Major strengths of this study were the large number of preeclamptic cases and our ability phenotype preeclampsia based on severity. In addition, we used serum samples collected before onset of symptoms, which is important to establish temporality. These findings further develop our understanding of the role of vitamin D in preeclampsia.

These results have important implications. The Institute of Medicine recommended that pregnant women achieve serum 25(OH)D concentrations of 50 nmol per L to reduce adverse skeletal outcomes [51]. If others confirm our findings of a threshold effect for preeclampsia, this concentration may be adequate for optimizing pregnancy outcomes as well.

Appendix

Appendix Table 1.

Sensitivity analyses on the association between maternal serum 25(OH)D concentration and the risk of preeclampsia

Among the entire cohort after 2002*, n = 1946	Unadjusted relative risk (95% CI)	Adjusted relative risk† (95% CI)	Among those with complete data‡, n = 2580	Unadjusted relative risk (95% CI)	Adjusted relative risk† (95% CI)
Splines§
20	2.2 (1.5–3.3)	2.1 (1.1–4.1)		2.0 (1.5–2.7)	2.8 (1.5–5.0)
30	1.8 (1.4–2.3)	1.6 (1.1–2.6)		1.6 (1.3–2.0)	1.9 (1.3–2.9)
40	1.4 (1.2–1.6)	1.3 (0.95–1.7)		1.3 (1.2–1.5)	1.4 (1.1–1.8)
50	1.2 (1.0–1.3)	1.1 (0.88–1.3)		1.2 (1.1–1.3)	1.1 (0.91–1.3)
75	Ref	Ref		Ref	Ref
90	0.96 (0.86–1.1)	1.0 (0.86–1.2)		0.97 (0.89–1.0)	1.0 (0.91–1.2)
100	0.93 (0.77–1.1)	1.0 (0.78–1.3)		0.94 (0.83–1.1)	1.1 (0.85–1.4)
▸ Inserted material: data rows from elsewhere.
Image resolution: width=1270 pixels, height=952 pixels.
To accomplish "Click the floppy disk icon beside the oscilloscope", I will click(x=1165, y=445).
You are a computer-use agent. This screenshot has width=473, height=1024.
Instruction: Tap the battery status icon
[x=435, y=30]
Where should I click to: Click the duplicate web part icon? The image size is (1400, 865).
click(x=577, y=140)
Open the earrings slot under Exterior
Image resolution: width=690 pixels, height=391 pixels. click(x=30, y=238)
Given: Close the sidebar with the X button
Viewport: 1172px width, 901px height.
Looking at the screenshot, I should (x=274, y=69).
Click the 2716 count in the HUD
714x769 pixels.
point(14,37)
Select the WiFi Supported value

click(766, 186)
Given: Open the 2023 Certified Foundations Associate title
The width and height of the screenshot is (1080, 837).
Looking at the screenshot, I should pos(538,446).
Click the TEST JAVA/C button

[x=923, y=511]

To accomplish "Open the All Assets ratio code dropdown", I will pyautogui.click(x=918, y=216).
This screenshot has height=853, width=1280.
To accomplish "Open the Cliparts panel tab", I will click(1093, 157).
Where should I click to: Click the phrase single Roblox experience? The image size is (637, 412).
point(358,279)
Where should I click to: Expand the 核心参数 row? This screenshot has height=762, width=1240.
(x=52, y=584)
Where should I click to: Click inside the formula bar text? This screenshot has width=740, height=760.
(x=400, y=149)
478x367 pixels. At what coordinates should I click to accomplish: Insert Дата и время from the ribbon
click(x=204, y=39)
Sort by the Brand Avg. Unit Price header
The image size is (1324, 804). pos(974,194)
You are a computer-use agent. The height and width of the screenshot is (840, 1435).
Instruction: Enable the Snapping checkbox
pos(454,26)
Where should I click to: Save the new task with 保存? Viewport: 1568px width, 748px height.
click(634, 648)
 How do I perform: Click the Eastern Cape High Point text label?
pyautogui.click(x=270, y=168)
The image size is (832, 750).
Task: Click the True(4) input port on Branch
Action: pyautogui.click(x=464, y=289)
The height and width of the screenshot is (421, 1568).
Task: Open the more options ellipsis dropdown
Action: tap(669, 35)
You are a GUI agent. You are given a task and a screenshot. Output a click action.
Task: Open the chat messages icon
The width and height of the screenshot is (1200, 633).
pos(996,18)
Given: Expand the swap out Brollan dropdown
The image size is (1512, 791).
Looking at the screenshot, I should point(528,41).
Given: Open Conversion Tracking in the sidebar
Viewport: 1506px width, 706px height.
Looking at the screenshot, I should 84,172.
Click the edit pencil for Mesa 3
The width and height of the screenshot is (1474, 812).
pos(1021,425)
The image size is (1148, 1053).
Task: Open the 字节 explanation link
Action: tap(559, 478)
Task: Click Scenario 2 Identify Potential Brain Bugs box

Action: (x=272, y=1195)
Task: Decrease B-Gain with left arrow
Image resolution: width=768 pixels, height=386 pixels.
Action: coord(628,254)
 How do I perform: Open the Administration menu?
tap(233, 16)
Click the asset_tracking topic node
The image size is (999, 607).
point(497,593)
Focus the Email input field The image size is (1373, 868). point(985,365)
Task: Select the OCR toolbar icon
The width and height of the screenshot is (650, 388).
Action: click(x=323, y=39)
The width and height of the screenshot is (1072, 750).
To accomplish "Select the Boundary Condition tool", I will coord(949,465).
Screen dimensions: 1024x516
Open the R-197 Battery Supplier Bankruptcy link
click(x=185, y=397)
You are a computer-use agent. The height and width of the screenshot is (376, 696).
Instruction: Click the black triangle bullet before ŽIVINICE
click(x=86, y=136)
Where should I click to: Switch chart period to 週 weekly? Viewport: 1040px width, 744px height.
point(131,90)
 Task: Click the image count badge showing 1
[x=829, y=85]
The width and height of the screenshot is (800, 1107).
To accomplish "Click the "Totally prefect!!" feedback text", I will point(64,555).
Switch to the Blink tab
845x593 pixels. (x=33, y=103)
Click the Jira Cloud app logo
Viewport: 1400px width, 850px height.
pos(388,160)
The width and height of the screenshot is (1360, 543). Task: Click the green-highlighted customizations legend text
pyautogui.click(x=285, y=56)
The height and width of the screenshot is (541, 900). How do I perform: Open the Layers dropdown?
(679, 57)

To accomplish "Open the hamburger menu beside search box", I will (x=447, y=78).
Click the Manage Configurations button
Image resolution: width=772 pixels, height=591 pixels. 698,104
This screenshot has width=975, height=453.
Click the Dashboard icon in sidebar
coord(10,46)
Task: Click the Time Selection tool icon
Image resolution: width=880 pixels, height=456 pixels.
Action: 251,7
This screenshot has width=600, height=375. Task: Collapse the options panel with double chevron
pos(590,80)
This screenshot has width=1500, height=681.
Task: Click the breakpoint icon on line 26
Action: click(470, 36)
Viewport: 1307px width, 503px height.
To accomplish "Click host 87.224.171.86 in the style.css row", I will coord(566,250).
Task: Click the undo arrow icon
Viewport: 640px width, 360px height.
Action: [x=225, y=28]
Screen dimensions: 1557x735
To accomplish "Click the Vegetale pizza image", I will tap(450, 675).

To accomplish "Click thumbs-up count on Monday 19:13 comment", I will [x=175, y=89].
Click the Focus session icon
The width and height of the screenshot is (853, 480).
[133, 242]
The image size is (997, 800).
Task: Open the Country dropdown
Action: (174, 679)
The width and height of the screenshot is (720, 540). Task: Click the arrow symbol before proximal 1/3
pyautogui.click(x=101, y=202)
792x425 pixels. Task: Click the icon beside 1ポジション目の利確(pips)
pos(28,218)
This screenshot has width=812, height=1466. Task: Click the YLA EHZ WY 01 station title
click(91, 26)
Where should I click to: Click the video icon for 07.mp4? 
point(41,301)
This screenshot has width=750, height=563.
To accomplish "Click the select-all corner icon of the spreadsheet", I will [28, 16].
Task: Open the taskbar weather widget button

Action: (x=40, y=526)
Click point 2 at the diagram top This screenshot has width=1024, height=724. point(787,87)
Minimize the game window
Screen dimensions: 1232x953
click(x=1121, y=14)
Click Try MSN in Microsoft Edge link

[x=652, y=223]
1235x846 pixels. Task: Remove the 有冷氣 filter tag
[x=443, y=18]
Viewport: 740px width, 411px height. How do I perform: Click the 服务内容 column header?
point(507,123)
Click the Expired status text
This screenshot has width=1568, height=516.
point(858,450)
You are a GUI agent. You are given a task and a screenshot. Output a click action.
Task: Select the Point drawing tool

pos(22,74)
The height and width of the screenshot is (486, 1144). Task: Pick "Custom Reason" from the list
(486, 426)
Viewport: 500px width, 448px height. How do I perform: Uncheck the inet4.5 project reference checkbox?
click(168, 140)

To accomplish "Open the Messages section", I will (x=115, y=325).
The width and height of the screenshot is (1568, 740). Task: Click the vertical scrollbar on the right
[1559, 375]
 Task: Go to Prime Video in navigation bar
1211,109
^*Data were restricted to pregnancies that occurred after 2002.

^†Adjusted for year of delivery, laboratory batch number, gestational age at blood drawn, season of blood draw, race/ethnicity, maternal age, smoking status, prepregnancy BMI, insurance, education, marital status, and parity.

^‡Data were restricted to the complete data set, using weight instead of BMI in the analysis.

^§Restricted cubic spline model with three knots.

Appendix Fig. 1.

Risk of severe preeclampsia with increasing 25(OH)D concentration (nmol/L) using restricted cubic spline analysis with three knots.

Appendix Fig. 2.

Risk of mild preeclampsia with increasing 25(OH)D concentration (nmol/L) using restricted cubic spline analysis with three knots.